Le commerce de l’espionnage : Le fonctionnement de l'industrie de la surveillance commerciale et comment faire face à ce phénomène
Les logiciels espions sont généralement utilisés pour surveiller et collecter des données auprès d’utilisateurs à haut risque tels que les journalistes, les défenseurs des droits de l’homme, les dissidents et les politiciens des partis d’opposition. Ces capacités ont fait croître la demande pour les logiciels espions, ouvrant la voie à une industrie lucrative utilisée pour vendre aux gouvernements et aux acteurs malveillants un produit capable d’exploiter les vulnérabilités des appareils grand public. Bien que l’utilisation de logiciels espions n’affecte généralement qu’un petit nombre de personnes à la fois, son impact plus large se répercute sur l’ensemble de la société en contribuant aux menaces croissantes qui pèsent sur la liberté d’expression, la liberté de la presse et l’intégrité des élections dans le monde entier.

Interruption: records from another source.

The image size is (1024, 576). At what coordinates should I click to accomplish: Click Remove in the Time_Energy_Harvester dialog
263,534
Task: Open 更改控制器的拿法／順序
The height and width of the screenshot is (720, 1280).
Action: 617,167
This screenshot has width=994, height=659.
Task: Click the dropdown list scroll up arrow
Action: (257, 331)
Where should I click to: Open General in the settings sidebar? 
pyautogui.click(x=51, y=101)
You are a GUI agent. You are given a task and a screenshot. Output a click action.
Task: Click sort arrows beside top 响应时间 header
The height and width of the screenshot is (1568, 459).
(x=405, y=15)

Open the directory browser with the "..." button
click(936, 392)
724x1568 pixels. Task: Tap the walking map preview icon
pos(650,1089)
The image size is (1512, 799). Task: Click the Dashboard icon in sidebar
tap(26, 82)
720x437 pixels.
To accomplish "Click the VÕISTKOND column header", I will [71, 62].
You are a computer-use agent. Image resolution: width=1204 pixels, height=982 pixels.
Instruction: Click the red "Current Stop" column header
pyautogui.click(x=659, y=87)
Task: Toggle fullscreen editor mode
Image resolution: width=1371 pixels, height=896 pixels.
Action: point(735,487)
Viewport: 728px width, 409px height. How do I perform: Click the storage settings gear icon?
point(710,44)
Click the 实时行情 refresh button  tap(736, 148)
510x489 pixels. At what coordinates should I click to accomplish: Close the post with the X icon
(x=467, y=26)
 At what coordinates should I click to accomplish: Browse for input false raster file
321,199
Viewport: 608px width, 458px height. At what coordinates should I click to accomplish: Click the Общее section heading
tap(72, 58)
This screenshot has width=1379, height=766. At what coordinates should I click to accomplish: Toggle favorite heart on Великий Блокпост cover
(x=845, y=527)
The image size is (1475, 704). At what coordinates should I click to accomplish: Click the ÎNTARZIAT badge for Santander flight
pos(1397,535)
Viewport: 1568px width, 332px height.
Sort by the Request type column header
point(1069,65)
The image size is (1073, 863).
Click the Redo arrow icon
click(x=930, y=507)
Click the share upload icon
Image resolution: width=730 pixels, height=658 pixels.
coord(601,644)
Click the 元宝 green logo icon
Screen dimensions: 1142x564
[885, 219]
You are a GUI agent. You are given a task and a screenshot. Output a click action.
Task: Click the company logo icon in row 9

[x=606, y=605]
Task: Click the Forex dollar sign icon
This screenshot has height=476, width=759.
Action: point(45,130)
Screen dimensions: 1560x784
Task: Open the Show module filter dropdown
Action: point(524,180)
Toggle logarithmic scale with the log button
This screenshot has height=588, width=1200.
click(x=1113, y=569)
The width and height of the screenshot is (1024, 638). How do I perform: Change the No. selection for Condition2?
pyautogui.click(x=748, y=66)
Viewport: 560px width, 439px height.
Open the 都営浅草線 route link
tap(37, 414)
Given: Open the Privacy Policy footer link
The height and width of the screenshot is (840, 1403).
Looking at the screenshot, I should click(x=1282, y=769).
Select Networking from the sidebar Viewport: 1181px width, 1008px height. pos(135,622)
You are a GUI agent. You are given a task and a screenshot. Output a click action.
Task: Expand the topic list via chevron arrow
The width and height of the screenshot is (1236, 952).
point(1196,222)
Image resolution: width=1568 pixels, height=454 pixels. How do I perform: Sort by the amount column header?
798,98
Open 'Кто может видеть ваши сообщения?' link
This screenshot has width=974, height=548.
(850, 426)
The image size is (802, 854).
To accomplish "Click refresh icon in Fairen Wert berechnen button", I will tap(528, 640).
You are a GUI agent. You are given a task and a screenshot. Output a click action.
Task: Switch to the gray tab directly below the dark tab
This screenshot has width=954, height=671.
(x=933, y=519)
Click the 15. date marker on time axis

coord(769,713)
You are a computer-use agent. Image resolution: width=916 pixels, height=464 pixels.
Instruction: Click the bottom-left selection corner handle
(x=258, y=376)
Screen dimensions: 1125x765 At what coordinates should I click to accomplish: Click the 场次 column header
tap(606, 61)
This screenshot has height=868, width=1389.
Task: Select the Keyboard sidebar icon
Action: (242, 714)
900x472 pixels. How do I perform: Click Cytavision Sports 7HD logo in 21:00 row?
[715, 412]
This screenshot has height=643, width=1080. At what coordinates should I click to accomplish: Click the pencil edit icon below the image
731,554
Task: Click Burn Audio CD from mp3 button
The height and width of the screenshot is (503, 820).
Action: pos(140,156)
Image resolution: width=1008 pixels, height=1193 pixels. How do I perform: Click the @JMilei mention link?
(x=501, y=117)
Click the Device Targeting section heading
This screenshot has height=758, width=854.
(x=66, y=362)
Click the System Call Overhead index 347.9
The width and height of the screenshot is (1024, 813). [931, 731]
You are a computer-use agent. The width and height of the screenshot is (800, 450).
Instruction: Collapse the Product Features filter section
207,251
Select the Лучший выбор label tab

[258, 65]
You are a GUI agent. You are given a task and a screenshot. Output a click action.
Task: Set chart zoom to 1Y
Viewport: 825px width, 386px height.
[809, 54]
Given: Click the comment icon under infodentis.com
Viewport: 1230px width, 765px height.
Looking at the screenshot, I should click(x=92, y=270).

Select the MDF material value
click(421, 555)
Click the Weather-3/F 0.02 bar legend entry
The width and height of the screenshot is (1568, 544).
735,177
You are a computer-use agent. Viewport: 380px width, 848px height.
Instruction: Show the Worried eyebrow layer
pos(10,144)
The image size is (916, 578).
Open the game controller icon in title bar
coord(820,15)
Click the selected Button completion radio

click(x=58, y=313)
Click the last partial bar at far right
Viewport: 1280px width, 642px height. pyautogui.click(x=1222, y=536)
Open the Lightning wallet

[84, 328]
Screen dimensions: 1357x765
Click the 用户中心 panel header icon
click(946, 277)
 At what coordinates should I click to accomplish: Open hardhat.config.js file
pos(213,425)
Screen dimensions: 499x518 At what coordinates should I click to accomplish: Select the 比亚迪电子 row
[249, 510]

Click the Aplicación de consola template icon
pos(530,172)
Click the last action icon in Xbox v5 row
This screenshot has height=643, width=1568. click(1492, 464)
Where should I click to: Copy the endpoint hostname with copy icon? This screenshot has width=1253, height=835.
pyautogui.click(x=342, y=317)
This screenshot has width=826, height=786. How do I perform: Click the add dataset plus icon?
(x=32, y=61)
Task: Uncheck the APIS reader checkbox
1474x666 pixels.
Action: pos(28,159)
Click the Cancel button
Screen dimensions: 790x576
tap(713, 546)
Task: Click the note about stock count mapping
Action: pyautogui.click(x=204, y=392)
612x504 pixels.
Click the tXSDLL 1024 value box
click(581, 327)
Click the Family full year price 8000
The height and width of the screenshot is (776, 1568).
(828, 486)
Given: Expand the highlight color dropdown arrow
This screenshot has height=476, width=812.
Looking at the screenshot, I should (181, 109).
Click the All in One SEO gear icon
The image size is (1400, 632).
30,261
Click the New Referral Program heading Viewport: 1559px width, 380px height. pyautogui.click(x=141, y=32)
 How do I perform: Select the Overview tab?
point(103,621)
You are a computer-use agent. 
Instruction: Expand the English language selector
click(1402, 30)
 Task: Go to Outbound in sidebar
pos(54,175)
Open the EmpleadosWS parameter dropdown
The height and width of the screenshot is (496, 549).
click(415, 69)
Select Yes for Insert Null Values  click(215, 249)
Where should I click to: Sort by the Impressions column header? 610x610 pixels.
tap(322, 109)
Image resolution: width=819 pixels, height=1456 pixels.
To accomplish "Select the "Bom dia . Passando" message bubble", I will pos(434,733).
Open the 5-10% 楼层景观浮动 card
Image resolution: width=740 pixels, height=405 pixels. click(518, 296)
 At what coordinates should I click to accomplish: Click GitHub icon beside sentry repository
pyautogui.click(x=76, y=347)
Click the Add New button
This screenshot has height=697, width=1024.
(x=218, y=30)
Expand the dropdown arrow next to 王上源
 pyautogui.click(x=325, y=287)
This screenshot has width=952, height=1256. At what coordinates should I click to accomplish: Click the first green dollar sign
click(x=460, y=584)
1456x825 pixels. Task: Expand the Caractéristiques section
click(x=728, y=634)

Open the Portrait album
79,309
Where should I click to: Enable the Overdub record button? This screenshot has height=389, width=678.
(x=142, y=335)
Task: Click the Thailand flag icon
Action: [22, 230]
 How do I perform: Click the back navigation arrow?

Pour faire la lumière sur le secteur des logiciels espions, le Threat Analysis Group (TAG) de Google publie aujourd’hui « Buying Spying », un rapport approfondi sur les éditeurs de logiciels de surveillance (Commercial Surveillance Vendors, CSV). TAG surveille activement une quarantaine de CSV présentant des niveaux diversifiés de sophistication et d’exposition au public. Le rapport présente notre compréhension des activités de plusieurs acteurs impliqués dans le développement, la vente et le déploiement de logiciels espions, le mode de fonctionnement des CSV, les types de produits qu’ils développent et vendent, ainsi que notre analyse des activités récentes.
Principales conclusions
- Si les principaux CSV attirent l’attention du public et font les manchettes, il en existe des dizaines d’autres qui sont moins connus, mais qui jouent un rôle important dans le développement des logiciels espions.
- La prolifération des logiciels espions par les CSV cause des dommages réels. Nous nous sommes associés à l’unité Jigsaw de Google pour mettre en lumière les témoignages de trois utilisateurs à haut risque qui ont fait part de la peur ressentie lorsque ces outils ont été utilisés contre eux, de l’effet paralysant sur leurs relations professionnelles et de leur détermination à poursuivre leur important travail.
- Si les gouvernements ont déjà prétendu avoir le monopole des capacités en cybersécurité les plus avancées, cette époque est révolue. Le secteur privé est désormais responsable d’une grande proportion des outils les plus sophistiqués que nous détectons.
- Les CSV constituent une menace pour les utilisateurs de Google Google s’engage à mettre fin à cette menace et à assurer la sécurité de ses utilisateurs. Les CSV sont à l’origine de la moitié des exploits « Zero Day » (0-day exploits) connus ciblant les produits Google ainsi que les appareils de l’écosystème Android.
Le commerce de vulnérabilités « Zero Day » et la chaîne d’approvisionnement des logiciels espions
Les entreprises du secteur privé sont impliquées dans la détection et la vente d’exploits depuis de nombreuses années, mais on assiste à une augmentation des solutions d’espionnage clés en main. Les CSV proposent des outils payants qui regroupent une chaîne d’exploitation conçue pour contourner les mesures de sécurité, ainsi que les logiciels espions et l’infrastructure nécessaire, afin de collecter les données souhaitées auprès de l’utilisateur ciblé. Quatre groupes principaux ont trouvé profitable de travailler ensemble, ce qui a favorisé l’essor de ce secteur :
- Chercheurs de vulnérabilités et développeurs d’exploits : Si certains chercheurs de vulnérabilités choisissent de rentabiliser leur travail en améliorant la sécurité des produits (par exemple, en contribuant à des programmes de primes aux bogues ou en travaillant comme défenseurs), d’autres utilisent leurs connaissances pour développer et vendre des exploits à des courtiers, ou directement à des CSV.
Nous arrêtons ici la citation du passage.